Just as video did not kill the radio star, social media will not kill e-mail. New York Times Writer David Pogue summed up the idea of technology obsolescence perfectly when he wrote, “TV was supposed to kill radio. The DVD was supposed to kill the Cineplex. Instant coffee was supposed to replace fresh-brewed. But here’s the thing: it never happens…Things don’t replace things; they just add on.”

Let’s add to the list. Social media was supposed to kill e-mail. E-mail has been in the technology dead pool for quite some time. But while the predictions of its demise run rampant, e-mail still chugs along as one of the most ubiquitous technologies, and replacement is still just water cooler talk.

Look at Google Wave for instance. It was launched with great fan fair in May 2009 as a real-time messaging platform. It was to raise the bar for collaboration and interactivity. Fifteen months later, end users decided Google Wave was not a fit for how they worked. Adoption was stagnant and Google ceased development in August 2010. Google Wave didn’t replace e-mail after all.

Similarly, we didn’t replace TV, radio or fresh-brewed coffee either. What we did do, however, was find out how they fit in a brave new world. Momentum around social technologies has been great, and we’re continuing to understand how to most effectively take advantage of these tools. And we can begin to see where e-mail fits in our Enterprise 2.0 world by first realizing that connection and collaboration are two very different entities, each playing an important role in how we work.

Email, Know Thyself

E-mail’s strength lies in connecting, not collaborating. People will connect when there is context, because they have a shared reference point, a reason to connect. At some point, bringing that connection (or connections) into a collaborative environment is necessary to address problem solving because the socially connected people have a basis for their discussion.

This move from a one-to-one e-mail thread to a many-to-many social discussion is an important step for generating ideas, improving productivity and increasing ROI. However, not every interaction between co-workers needs to be a full-blown collaborative, socialized effort.

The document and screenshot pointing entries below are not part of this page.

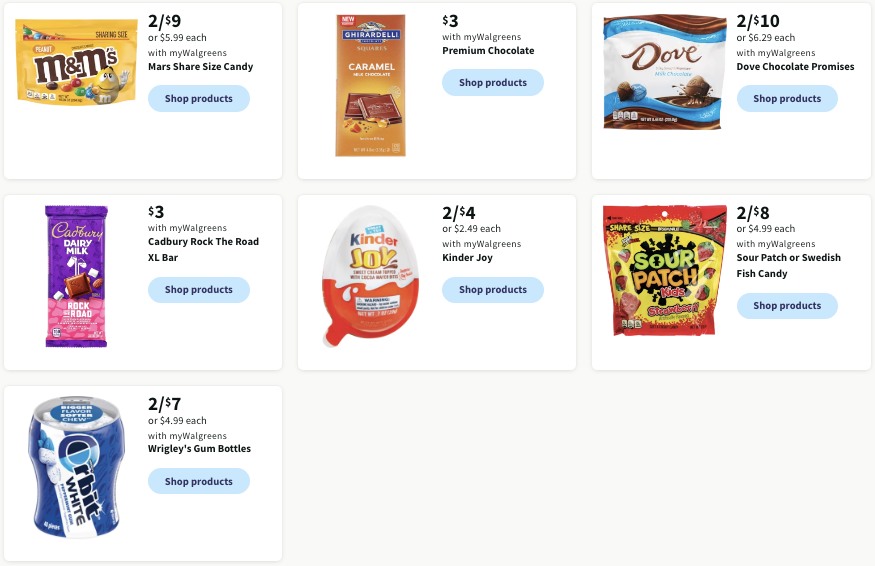Click Shop products for Sour Patch candy

[x=787, y=306]
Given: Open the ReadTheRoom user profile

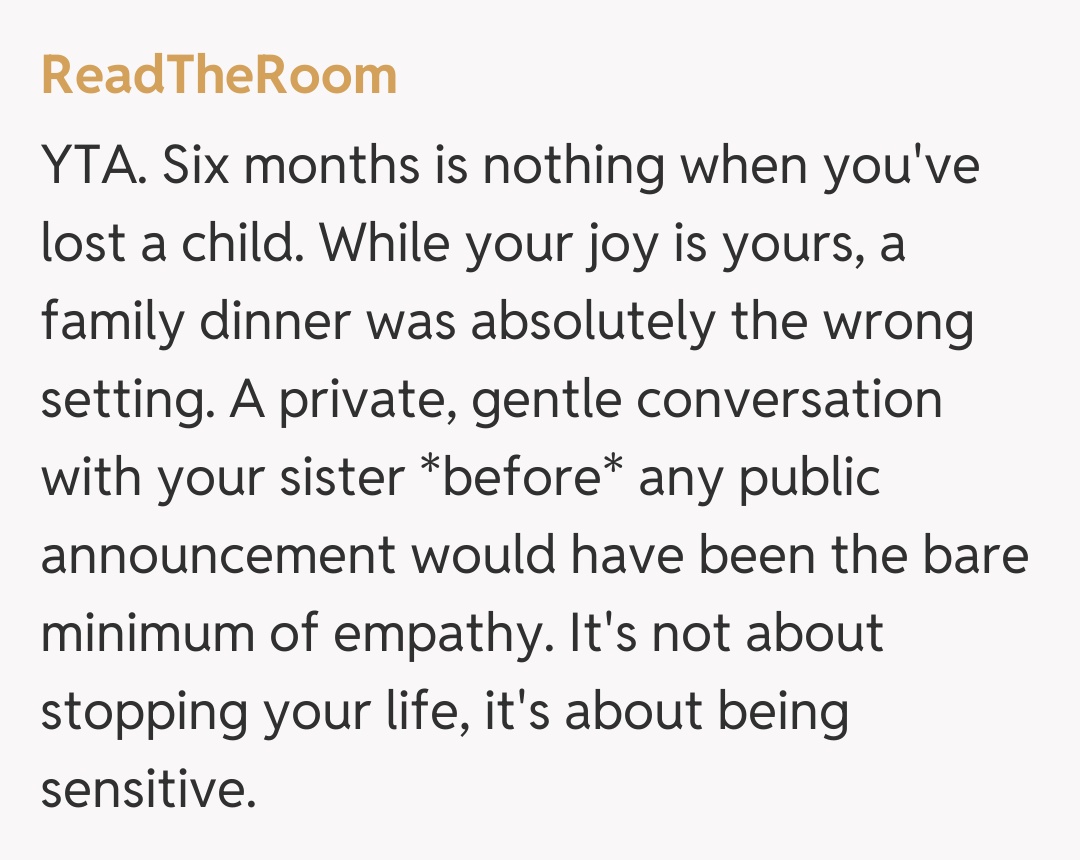Looking at the screenshot, I should tap(219, 77).
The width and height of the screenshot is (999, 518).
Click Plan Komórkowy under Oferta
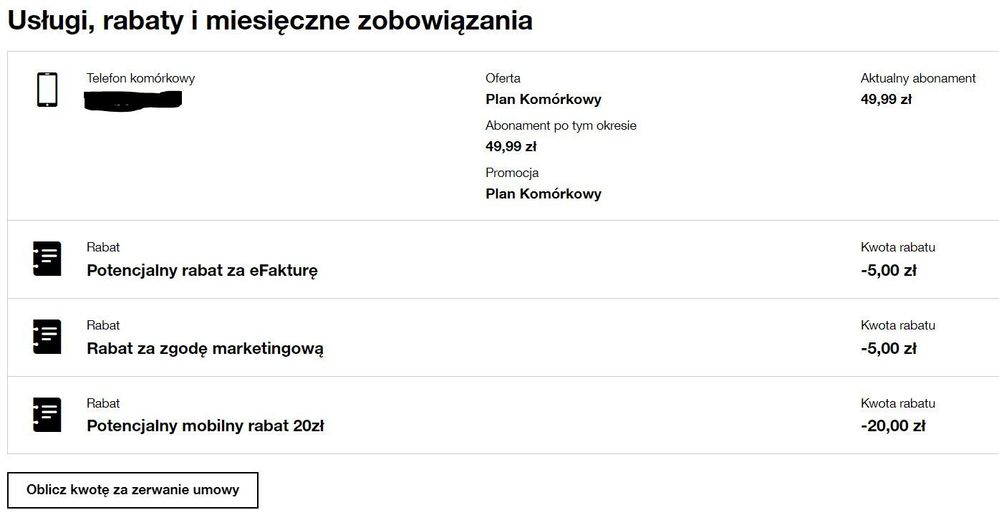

Sometimes, we just need to send a note as an FYI, and we don’t need input from others about it. When it comes to making enterprise workgroups successful, the purpose of technology always comes down to one thing: Serving the needs of the business and its end users.

One of the biggest collaboration challenges in many organizations continues to be sharing content. E-mail’s purpose and function will continue to evolve as these and other requirements change. For a comparative perspective on this, we can look at the evolution of broadcast TV, which shows similarities to the evolution of e-mail.

Phase one: From labs to standards  Broadcast TV was in the labs from the late 1800s until roughly the early 1940s (when the 525 line standard was finally agreed to in the U.S. and the 625 line was standard in Europe).  E-mail has its roots in the early 1960s, but took off with the widespread adoption of the SMTP standard in 1982 and interoperability between e-mail systems.
Phase two: The killer app
TV becomes the killer app for home entertainment.  E-mail becomes the killer app for business communications.
Phase three: Killer app gets a lot of competition and begins to fragment
Broadcast TV gets augmented by products like TiVo. It begins to be replaced by offerings like Hulu. The big three—NBC, CBS, and ABC—are shrinking every day in terms of audience. Millions of channels now exist on cable, satellite, etc. But broadcast TV is still here and will be for some time. (Note the new trend with the advent of HD. Some people are cutting cable and going back to broadcast TV.) E-mail gets augmented with Internet services such as Yahoo! and Gmail, and e-mail is being replaced by Twitter, Facebook, etc. But e-mail is still here.

While e-mail and broadband are still preferred and appropriate means of communication in some situations, they are not in others. The same holds true for social technologies. The trick is finding and capitalizing on the strong suits of each.

E-mail Might be Dethroned (but it Still has a Place at the Roundtable)

Maybe it’s because end-of-year pontifications are upon us, but there are some universal reflections about the role of e-mail in our future. John Brunswick recently covered the topic, and stands by e-mail, at least for now. So does Nick Ingelbrecht, Research Director at Gartner, who believes e-mail remains “alive and well.”

Geoff Bock, Senior Analyst of Collaboration and Enterprise Social Software for the Gilbane Group, made a comment at the Gilbane 2009 conference that going in to work might become "oh-so 20th century.”

But while working from home suits many workers, the majority still suit-up and go in to the office at least a few times a week. Working from home has its place, but it’s not going to make the physical office obsolete.

Perhaps the biggest challenge e-mail faces -- and the one that will knock it off its pedestal -- is its lack of ability to preserve and share knowledge. Organizations must also constantly deal with the effects of employee turnover associated with natural attrition, retiring workforces and mobility. The need to capture collective knowledge is an essential part of business operations.

Striking the right balance between access, collaboration and control of knowledge and information is an imperative. Looking at a range of socially enabled tools can help build collaborative environments. Blogs are good for certain types of collaboration, discussion forums for others, and corporate wikis for yet others.

Just like e-mail, each has its place. But in order to survive and thrive, each must contribute to the organization’s collective goals.